WORK ORDER — Your answer should consist of every line in the records that holds "heading".

DATA RECORDS —
=======

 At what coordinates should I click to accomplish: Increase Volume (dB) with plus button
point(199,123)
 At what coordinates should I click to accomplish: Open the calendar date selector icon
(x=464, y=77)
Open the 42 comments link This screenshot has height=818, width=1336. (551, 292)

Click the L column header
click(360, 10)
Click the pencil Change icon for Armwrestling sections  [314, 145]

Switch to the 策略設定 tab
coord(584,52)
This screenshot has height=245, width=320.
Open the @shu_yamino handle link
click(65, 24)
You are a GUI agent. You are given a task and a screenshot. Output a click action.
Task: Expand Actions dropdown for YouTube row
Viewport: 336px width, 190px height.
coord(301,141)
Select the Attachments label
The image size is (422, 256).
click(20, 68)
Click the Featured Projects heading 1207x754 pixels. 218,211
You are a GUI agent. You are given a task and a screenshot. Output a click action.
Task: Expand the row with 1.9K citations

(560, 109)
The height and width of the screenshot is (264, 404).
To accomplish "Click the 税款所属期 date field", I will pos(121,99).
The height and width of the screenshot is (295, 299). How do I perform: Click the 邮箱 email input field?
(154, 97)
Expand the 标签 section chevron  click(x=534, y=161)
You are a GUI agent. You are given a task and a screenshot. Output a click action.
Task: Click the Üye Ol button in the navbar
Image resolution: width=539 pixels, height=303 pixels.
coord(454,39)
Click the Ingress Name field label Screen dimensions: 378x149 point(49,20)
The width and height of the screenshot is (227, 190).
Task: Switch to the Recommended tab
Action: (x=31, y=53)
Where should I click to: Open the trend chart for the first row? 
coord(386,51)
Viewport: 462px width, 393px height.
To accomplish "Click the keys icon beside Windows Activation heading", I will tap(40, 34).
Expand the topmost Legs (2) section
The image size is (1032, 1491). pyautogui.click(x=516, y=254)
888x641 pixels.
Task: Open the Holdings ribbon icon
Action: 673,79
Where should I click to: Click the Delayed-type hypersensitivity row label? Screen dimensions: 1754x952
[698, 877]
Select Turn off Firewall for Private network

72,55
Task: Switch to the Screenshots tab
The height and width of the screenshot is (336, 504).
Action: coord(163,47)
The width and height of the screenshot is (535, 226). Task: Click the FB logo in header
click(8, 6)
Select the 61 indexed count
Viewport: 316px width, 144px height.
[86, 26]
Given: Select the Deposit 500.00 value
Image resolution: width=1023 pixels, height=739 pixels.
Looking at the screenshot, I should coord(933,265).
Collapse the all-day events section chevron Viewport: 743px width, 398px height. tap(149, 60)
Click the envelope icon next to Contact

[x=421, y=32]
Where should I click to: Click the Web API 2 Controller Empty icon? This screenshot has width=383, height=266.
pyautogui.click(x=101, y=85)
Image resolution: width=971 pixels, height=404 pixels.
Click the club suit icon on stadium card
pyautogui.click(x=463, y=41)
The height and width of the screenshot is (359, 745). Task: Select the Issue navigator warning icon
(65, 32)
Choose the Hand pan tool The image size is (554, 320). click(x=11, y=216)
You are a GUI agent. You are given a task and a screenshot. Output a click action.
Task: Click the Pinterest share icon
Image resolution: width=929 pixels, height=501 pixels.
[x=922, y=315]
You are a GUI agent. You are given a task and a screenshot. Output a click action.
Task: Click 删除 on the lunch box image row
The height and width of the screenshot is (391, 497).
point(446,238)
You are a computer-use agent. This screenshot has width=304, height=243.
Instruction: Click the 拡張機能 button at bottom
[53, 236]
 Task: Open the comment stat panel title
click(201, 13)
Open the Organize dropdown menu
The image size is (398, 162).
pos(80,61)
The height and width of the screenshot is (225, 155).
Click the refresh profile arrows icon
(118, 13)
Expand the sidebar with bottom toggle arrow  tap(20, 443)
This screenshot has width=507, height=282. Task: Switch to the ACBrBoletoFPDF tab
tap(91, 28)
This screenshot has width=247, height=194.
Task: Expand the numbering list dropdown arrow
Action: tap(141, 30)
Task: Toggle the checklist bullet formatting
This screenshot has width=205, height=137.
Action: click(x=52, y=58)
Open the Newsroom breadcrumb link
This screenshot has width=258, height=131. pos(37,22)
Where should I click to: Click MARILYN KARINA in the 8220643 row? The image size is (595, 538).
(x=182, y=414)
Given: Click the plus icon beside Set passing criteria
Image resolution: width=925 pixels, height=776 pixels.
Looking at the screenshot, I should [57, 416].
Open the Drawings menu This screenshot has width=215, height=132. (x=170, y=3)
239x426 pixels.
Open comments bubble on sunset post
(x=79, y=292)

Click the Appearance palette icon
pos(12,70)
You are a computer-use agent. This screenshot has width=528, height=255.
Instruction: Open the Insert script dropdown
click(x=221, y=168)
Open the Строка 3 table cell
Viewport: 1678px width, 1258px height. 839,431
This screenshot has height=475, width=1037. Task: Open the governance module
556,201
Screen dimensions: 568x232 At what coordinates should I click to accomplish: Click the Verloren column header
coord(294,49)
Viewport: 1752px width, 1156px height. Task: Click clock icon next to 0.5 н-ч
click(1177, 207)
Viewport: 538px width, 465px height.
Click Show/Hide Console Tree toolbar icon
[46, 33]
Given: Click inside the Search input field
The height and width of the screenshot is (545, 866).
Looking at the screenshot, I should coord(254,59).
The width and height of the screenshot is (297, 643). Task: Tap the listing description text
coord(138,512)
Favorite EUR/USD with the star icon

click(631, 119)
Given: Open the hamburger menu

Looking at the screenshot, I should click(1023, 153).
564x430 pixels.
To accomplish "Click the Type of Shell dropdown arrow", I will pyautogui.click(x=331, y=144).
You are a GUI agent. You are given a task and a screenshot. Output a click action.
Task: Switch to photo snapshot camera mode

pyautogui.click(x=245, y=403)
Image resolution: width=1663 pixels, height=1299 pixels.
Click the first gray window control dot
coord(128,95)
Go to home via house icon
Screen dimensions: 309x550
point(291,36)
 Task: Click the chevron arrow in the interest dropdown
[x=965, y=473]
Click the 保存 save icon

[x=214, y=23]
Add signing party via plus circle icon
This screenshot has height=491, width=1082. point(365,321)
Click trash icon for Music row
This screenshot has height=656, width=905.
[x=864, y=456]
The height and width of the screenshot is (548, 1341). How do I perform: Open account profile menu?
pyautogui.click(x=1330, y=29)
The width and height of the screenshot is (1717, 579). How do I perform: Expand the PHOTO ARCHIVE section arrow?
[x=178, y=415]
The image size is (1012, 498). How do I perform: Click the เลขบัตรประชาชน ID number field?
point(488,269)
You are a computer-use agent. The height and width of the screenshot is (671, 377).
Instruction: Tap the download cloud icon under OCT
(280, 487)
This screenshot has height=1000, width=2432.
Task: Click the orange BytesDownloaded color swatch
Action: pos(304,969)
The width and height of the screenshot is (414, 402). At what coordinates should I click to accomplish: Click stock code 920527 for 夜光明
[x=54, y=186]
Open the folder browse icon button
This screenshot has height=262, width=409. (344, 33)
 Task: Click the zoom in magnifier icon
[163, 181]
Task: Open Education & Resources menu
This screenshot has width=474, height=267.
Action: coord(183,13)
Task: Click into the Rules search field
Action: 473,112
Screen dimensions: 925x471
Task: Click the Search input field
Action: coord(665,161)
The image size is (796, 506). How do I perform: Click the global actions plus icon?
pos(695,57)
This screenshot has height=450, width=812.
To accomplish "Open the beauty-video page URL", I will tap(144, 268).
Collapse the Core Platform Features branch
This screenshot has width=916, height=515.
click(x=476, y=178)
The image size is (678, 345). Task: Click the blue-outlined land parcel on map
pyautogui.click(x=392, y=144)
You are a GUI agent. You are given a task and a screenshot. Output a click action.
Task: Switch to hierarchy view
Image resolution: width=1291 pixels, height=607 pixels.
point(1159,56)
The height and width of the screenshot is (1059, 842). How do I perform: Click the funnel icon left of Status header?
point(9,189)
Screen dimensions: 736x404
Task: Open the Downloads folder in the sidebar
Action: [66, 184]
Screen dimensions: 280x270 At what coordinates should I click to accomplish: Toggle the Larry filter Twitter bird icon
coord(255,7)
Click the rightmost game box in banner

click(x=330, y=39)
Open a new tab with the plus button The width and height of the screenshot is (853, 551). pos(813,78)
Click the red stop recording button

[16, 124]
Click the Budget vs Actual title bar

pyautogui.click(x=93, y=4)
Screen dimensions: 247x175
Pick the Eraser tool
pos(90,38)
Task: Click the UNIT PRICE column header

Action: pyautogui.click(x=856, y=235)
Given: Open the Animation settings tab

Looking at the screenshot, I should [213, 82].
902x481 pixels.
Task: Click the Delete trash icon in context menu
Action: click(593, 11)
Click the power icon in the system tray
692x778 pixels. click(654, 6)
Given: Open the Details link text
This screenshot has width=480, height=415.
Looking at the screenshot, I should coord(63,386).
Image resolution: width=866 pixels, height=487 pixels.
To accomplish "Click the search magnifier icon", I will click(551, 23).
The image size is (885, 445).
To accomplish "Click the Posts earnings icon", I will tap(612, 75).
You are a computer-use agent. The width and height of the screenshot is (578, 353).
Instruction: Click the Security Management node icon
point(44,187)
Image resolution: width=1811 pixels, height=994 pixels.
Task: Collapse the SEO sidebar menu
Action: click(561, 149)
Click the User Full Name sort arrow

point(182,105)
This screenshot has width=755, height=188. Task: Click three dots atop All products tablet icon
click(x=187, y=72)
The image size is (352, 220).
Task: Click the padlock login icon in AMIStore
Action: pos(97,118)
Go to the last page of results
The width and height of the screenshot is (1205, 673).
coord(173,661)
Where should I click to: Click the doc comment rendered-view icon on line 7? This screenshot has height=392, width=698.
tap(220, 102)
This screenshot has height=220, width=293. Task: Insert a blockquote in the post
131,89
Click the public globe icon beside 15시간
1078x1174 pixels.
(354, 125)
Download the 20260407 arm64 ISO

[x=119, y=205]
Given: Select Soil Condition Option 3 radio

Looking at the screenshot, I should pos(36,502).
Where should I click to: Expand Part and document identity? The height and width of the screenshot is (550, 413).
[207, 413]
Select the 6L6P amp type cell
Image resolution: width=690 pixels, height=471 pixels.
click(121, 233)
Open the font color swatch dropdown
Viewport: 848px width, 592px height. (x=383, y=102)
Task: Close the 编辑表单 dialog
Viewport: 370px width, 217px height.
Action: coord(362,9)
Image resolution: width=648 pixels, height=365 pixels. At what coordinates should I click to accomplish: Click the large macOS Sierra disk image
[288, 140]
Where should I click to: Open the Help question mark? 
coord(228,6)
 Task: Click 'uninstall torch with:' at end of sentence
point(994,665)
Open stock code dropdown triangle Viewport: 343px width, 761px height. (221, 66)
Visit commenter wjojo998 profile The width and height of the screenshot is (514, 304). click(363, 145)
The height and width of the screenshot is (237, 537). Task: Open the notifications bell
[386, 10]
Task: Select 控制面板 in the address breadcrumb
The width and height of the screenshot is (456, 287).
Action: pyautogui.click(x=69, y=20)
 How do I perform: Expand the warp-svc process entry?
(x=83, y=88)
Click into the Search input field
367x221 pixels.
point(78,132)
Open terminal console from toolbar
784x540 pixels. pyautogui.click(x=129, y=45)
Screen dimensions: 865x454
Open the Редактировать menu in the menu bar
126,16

=======

REPLY TO THE TASK —
Click the Featured Projects heading 1207x754 pixels. 218,211
To accomplish "Click the keys icon beside Windows Activation heading", I will tap(40, 34).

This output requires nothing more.